Stored items
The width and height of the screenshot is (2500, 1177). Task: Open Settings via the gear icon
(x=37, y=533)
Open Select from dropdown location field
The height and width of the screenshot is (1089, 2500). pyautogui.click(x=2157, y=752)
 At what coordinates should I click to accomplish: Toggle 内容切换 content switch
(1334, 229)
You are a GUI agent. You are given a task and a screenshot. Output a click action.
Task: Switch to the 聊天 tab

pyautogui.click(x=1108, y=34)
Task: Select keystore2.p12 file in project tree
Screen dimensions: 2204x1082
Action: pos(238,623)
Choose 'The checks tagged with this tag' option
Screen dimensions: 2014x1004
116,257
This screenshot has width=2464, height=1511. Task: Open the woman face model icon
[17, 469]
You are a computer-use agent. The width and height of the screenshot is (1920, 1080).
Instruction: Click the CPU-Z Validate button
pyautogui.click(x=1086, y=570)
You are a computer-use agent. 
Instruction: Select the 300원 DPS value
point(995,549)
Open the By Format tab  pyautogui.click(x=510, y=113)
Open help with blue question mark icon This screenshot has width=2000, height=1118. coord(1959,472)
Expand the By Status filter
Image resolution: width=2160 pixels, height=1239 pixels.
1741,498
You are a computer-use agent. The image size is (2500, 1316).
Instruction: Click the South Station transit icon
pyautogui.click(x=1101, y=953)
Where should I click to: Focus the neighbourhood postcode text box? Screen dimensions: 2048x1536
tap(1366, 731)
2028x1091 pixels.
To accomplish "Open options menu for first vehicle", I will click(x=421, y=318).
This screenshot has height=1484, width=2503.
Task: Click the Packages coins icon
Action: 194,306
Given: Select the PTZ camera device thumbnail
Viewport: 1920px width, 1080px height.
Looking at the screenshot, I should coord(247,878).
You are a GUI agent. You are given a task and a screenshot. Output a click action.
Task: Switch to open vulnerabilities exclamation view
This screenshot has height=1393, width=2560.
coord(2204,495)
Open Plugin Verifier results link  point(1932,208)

* [YOUR GOAL]: A verbatim copy of every entry is needed.

* [WRITTEN REPLY]:
The width and height of the screenshot is (2500, 1177). Task: Open Settings via the gear icon
(x=37, y=533)
Open Select from dropdown location field
The height and width of the screenshot is (1089, 2500). pyautogui.click(x=2157, y=752)
 At what coordinates should I click to accomplish: Toggle 内容切换 content switch
(1334, 229)
You are a GUI agent. You are given a task and a screenshot. Output a click action.
Task: Switch to the 聊天 tab

pyautogui.click(x=1108, y=34)
Task: Select keystore2.p12 file in project tree
Screen dimensions: 2204x1082
Action: pos(238,623)
Choose 'The checks tagged with this tag' option
Screen dimensions: 2014x1004
116,257
This screenshot has width=2464, height=1511. Task: Open the woman face model icon
[17, 469]
You are a computer-use agent. The width and height of the screenshot is (1920, 1080).
Instruction: Click the CPU-Z Validate button
pyautogui.click(x=1086, y=570)
You are a computer-use agent. 
Instruction: Select the 300원 DPS value
point(995,549)
Open the By Format tab  pyautogui.click(x=510, y=113)
Open help with blue question mark icon This screenshot has width=2000, height=1118. coord(1959,472)
Expand the By Status filter
Image resolution: width=2160 pixels, height=1239 pixels.
1741,498
You are a computer-use agent. The image size is (2500, 1316).
Instruction: Click the South Station transit icon
pyautogui.click(x=1101, y=953)
Where should I click to: Focus the neighbourhood postcode text box? Screen dimensions: 2048x1536
tap(1366, 731)
2028x1091 pixels.
To accomplish "Open options menu for first vehicle", I will click(x=421, y=318).
This screenshot has height=1484, width=2503.
Task: Click the Packages coins icon
Action: 194,306
Given: Select the PTZ camera device thumbnail
Viewport: 1920px width, 1080px height.
Looking at the screenshot, I should coord(247,878).
You are a GUI agent. You are given a task and a screenshot. Output a click action.
Task: Switch to open vulnerabilities exclamation view
This screenshot has height=1393, width=2560.
coord(2204,495)
Open Plugin Verifier results link  point(1932,208)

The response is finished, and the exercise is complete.